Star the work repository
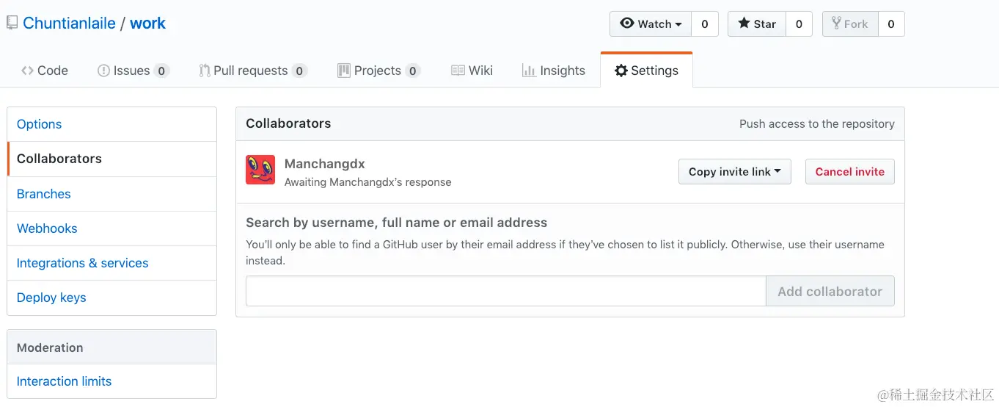The height and width of the screenshot is (407, 999). tap(757, 24)
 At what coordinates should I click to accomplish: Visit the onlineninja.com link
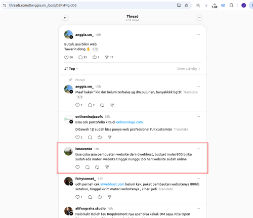[130, 122]
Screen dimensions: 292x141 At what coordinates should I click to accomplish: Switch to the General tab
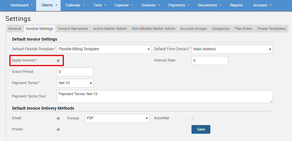[15, 28]
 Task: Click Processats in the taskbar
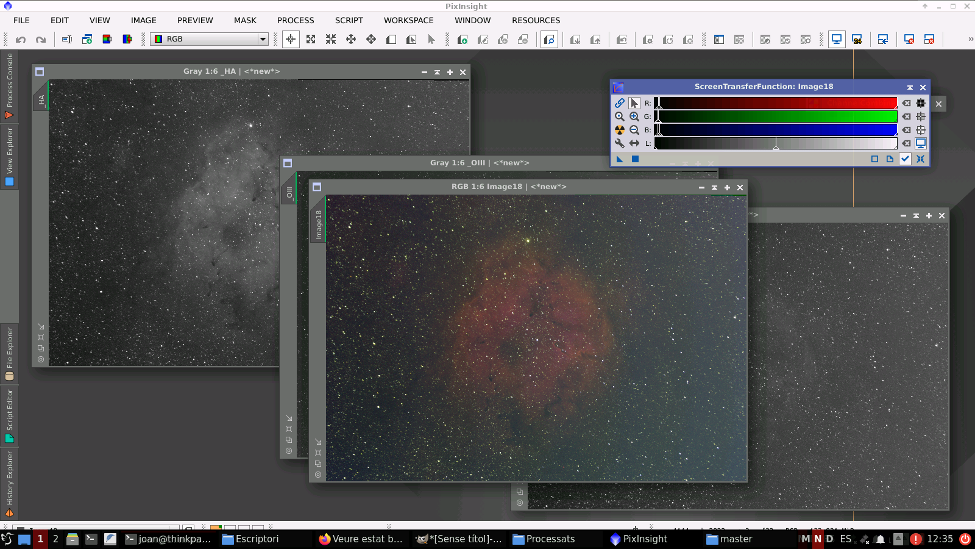point(545,539)
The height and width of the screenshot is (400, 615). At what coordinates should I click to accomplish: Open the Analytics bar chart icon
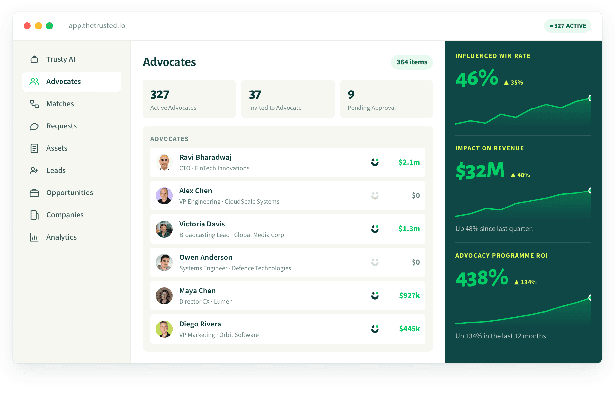click(34, 237)
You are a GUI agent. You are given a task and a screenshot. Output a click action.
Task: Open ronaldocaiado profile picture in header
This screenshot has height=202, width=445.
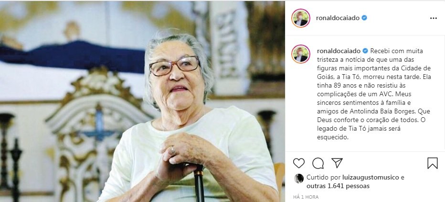tap(300, 18)
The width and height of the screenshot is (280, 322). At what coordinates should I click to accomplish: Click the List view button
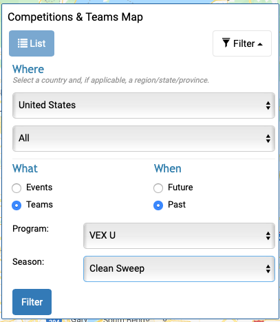pyautogui.click(x=32, y=43)
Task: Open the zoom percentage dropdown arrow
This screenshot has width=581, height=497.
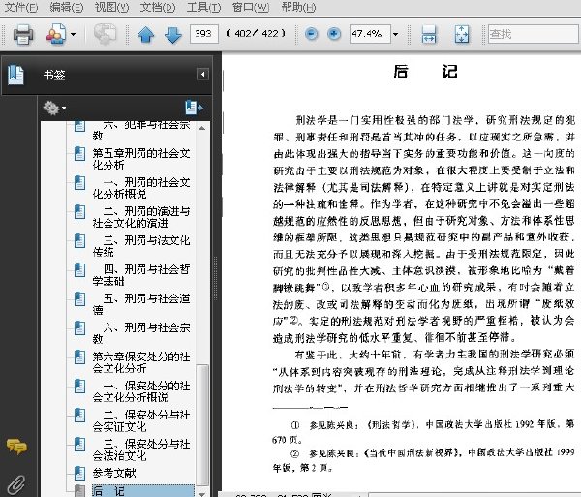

▶ What the exercise asks:
Rewrite all of the records above, changing "At what coordinates should I click to accomplish" to "Which point should I click to complete" and keeping everything else the same. Leave the pictures out.

▶ Task answer:
Star the work repository
The height and width of the screenshot is (407, 999). tap(757, 24)
 Which point should I click to complete: Visit the onlineninja.com link
[130, 122]
Screen dimensions: 292x141 Which point should I click to complete: Switch to the General tab
[15, 28]
 Task: Click Processats in the taskbar
point(545,539)
The height and width of the screenshot is (400, 615). Which point should I click to complete: Open the Analytics bar chart icon
click(34, 237)
You are a GUI agent. You are given a task and a screenshot. Output a click action.
Task: Open ronaldocaiado profile picture in header
This screenshot has height=202, width=445.
tap(300, 18)
The width and height of the screenshot is (280, 322). Which point should I click to complete: Click the List view button
pyautogui.click(x=32, y=43)
Task: Open the zoom percentage dropdown arrow
This screenshot has width=581, height=497.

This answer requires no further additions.